Advisory: Sophos Endpoint - "Your connection isn't private." Policy settings can be returned to normal. See: KB-000045954 for the latest updates.

[Known Issue with workaround] Firewall to firewall RED tunnels with force TLS 1.2 config enabled not working on v20 EAP1 build #195

Issue detail:

Firewall to firewall RED tunnels (RED site to site) with force TLS 1.2 config enabled not working on v20 EAP1 build #195. Even re-creating the tunnels does NOT solve the issue.

Work around:

Please disable Force TLS 1.2 from Web admin console on RED Server side as shown in the below image.


This issue is being worked upon under the ticket NC-125221. The issue is specific to early access release of v20; and we are working to resolve it in the next release.

It is recommended to apply the workaround before upgrading to v20 EAP1 to eliminate any disruption to RED site to site tunnels.

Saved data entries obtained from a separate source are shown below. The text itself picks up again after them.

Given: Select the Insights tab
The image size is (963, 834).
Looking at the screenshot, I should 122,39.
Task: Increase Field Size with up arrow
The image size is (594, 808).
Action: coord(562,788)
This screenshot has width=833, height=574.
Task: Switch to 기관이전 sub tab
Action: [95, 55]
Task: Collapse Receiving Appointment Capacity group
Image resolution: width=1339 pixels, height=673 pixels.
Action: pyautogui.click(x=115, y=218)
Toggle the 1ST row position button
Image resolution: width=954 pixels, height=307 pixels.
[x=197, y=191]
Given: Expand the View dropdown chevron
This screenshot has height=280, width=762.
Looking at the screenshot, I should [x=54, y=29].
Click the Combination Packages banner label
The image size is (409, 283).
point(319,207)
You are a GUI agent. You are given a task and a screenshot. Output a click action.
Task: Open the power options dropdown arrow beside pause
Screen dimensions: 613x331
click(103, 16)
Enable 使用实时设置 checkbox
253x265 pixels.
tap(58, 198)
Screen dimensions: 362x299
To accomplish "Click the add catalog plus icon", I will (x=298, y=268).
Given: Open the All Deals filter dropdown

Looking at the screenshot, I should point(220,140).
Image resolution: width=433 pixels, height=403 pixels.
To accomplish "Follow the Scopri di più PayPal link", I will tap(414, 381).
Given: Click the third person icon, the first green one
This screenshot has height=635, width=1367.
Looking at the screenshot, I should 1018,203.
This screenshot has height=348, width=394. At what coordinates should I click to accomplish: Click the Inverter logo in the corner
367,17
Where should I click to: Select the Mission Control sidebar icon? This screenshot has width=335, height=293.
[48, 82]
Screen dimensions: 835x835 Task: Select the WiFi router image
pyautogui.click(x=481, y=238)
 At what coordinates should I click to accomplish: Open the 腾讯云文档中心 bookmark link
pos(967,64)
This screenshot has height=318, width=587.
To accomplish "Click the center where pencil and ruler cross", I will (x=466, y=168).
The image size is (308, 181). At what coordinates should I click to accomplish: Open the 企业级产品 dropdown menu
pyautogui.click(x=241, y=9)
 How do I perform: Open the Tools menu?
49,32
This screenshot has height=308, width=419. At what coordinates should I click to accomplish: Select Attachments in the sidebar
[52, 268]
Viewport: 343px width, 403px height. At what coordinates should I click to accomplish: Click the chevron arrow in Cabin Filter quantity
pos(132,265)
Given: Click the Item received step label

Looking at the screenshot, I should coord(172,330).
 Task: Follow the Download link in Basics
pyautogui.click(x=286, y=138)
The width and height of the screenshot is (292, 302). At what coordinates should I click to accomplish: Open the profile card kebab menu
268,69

Thank you   for reporting this issue in the early access program. We value your contribution.


Sophos Firewall Product Team

image resize
[edited by: PMParth at 8:01 AM (GMT -7) on 27 Sep 2023]
  • Thanks for the info.

    After the upgrade to the EAP, i've got no problems with the activated Force TLS 1.2 setting and two SD-RED 20-devices.


    Sophos XG Home | Intel Gold G6405T | Gigabyte B560M H | 8GB DDR4 RAM | Samsung 950 Pro 256GB | Mellanox Connect-X 3 (CX312A)

  • This Issue is only related to RED Site to Site Feature between two firewalls - (SD)-RED Devices are not impacted.